3. **Re-rank Results:** For each product returned by the `Search`
function, analyze its features (e.g., title, description,
specifications) and compare them against the user's original
query. Re-order the list of products from most to least
relevant. **Skip any products that are not a good match for
the user's request, regardless of their initial search score.**
4. **Finalize & Present:** Output the re-ranked list of products,
ensuring the top results are the most likely to satisfy the
user's request.
",
SampleObject = JsonConvert.SerializeObject(new
{
Products = new[]{
new { Id = "The Product ID", Name = "The Product Name"}}}),
Queries = [new AiAgentToolQuery
{
Name = "Search",
Description = "Searches the product catalog for matches to the terms",
ParametersSampleObject = JsonConvert.SerializeObject(new
{
query = "The terms to search for"}),
Query = @"from index 'Products/SemanticSearch'
where vector.search(NameVector, $query)
select Name
limit 10"
}],};
Assuming that you are not familiar with AI Agent definitions in RavenDB, here is what is going on:
We configure the agent to use the OpenAI-Orders-ConStr (which uses the gpt-4.1-mini model) and specify no intrinsic parameters, since we only perform searches in the public product catalog.

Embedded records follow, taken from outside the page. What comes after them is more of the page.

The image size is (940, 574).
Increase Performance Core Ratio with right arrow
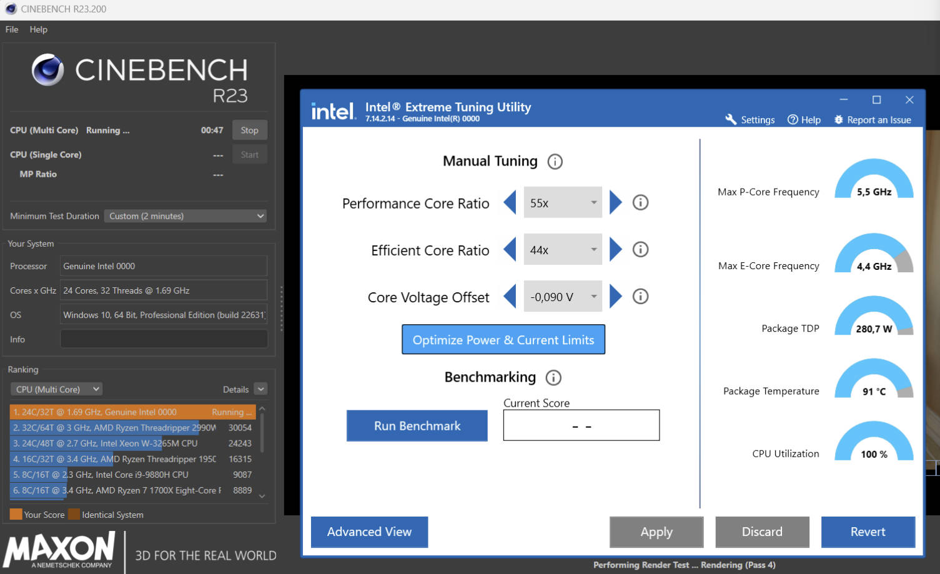coord(616,202)
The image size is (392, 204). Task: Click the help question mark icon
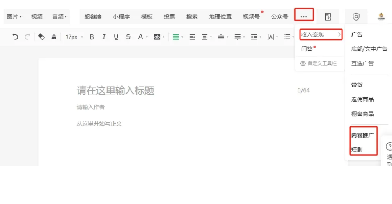pos(389,147)
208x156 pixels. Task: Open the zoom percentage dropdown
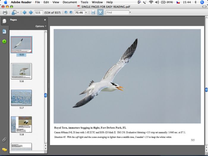86,12
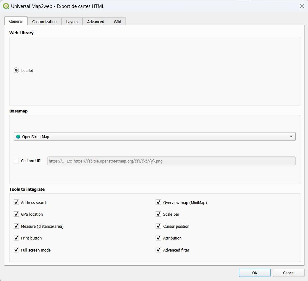The height and width of the screenshot is (281, 308).
Task: Open the Basemap dropdown arrow
Action: [x=291, y=137]
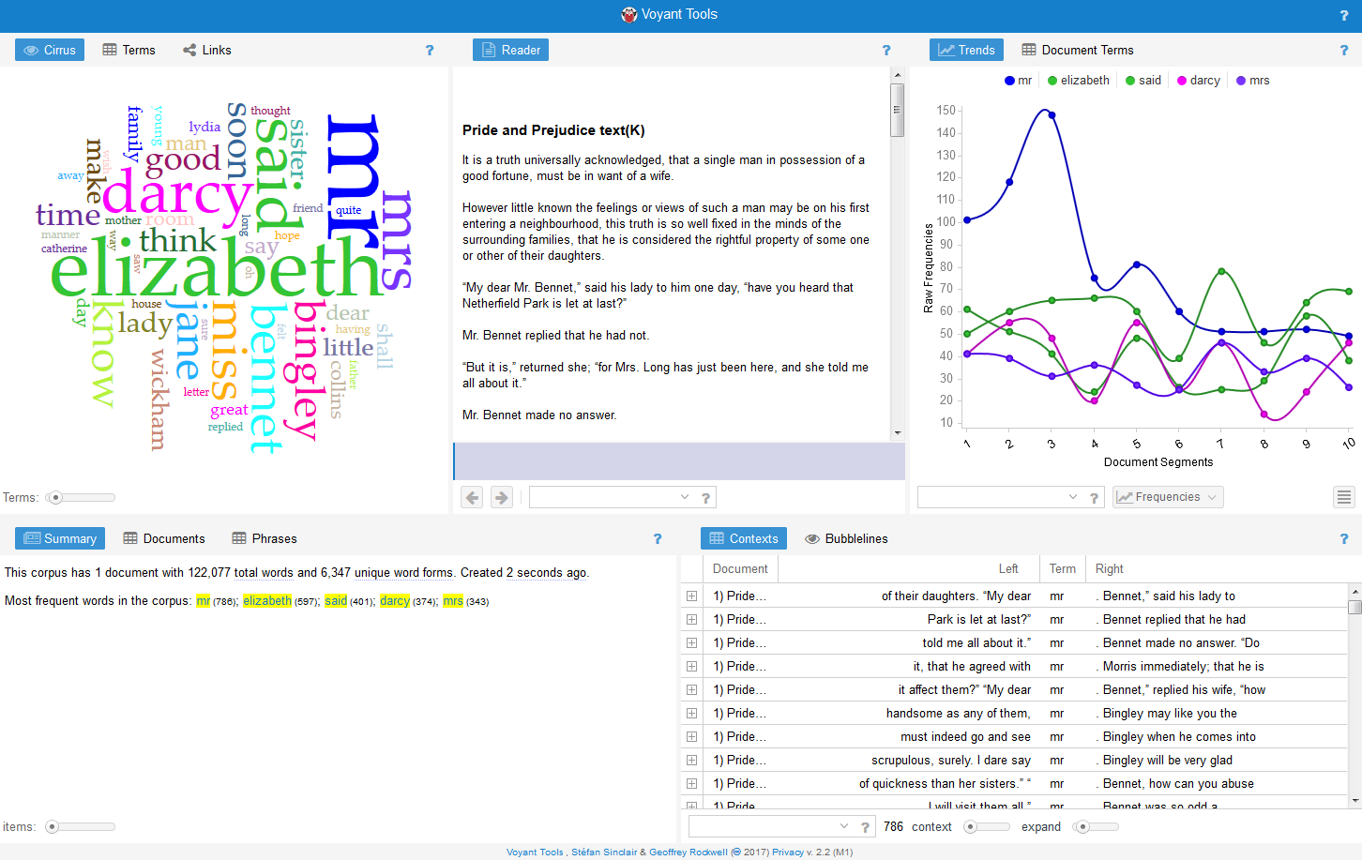Click the help icon of the Summary panel
Screen dimensions: 1362x860
click(658, 539)
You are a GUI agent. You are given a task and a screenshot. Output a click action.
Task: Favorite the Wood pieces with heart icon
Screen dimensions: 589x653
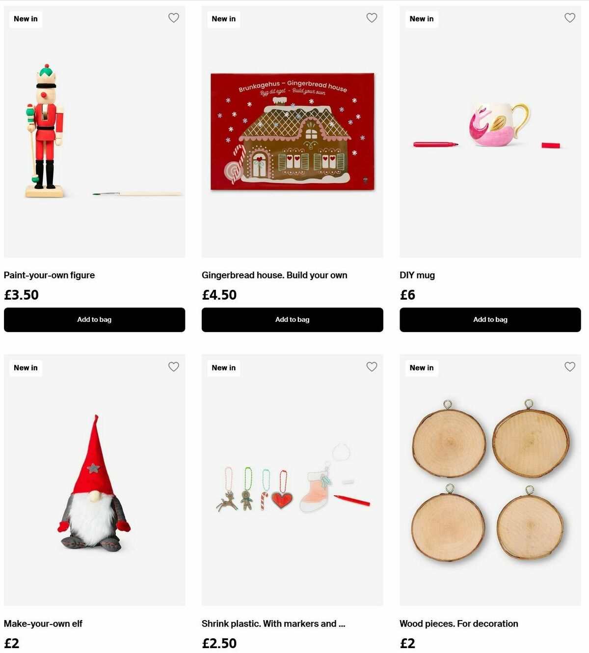[570, 367]
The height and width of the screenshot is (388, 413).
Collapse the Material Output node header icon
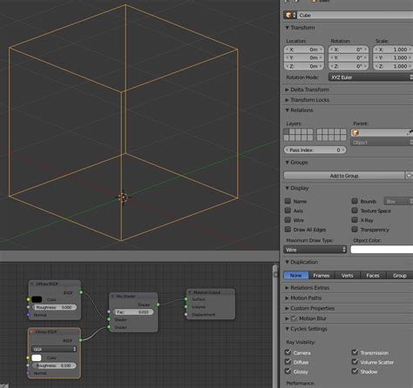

We tell the agent what it is tasked with doing. You’ll note that the system prompt is the most complex aspect here. (In this case, I asked the model to generate a good prompt for me from the initial idea).
Then we define (using a sample object) how the results should be formatted.
Finally, we define the query that the model can call to get results from the product catalog.
With all of that in hand, we can now perform the actual search. Here is how it looks when we run it from the RavenDB Studio:
You can see that it invoked the Search tool to run the query, and then it evaluated the results to return the most relevant ones.
Here is what happened behind the scenes:
And here is what happens when we try to mess around with the agent and search for “Giant leap for man” in the product catalog:
Note that its search tool also returned Ale and Vegie-Spread, but the agent was smart enough to discard them.
This is a small example of how you can use AI Agents in a non-stereotypical role. You aren’t limited to just chatbots, you can do a lot more. In this case, you have the foundation for a very powerful querying agent, written in only a few minutes.
I’m leveraging both RavenDB’s capabilities and the model’s to do all the hard work for you. The end result is smarter applications and more time to focus on business value.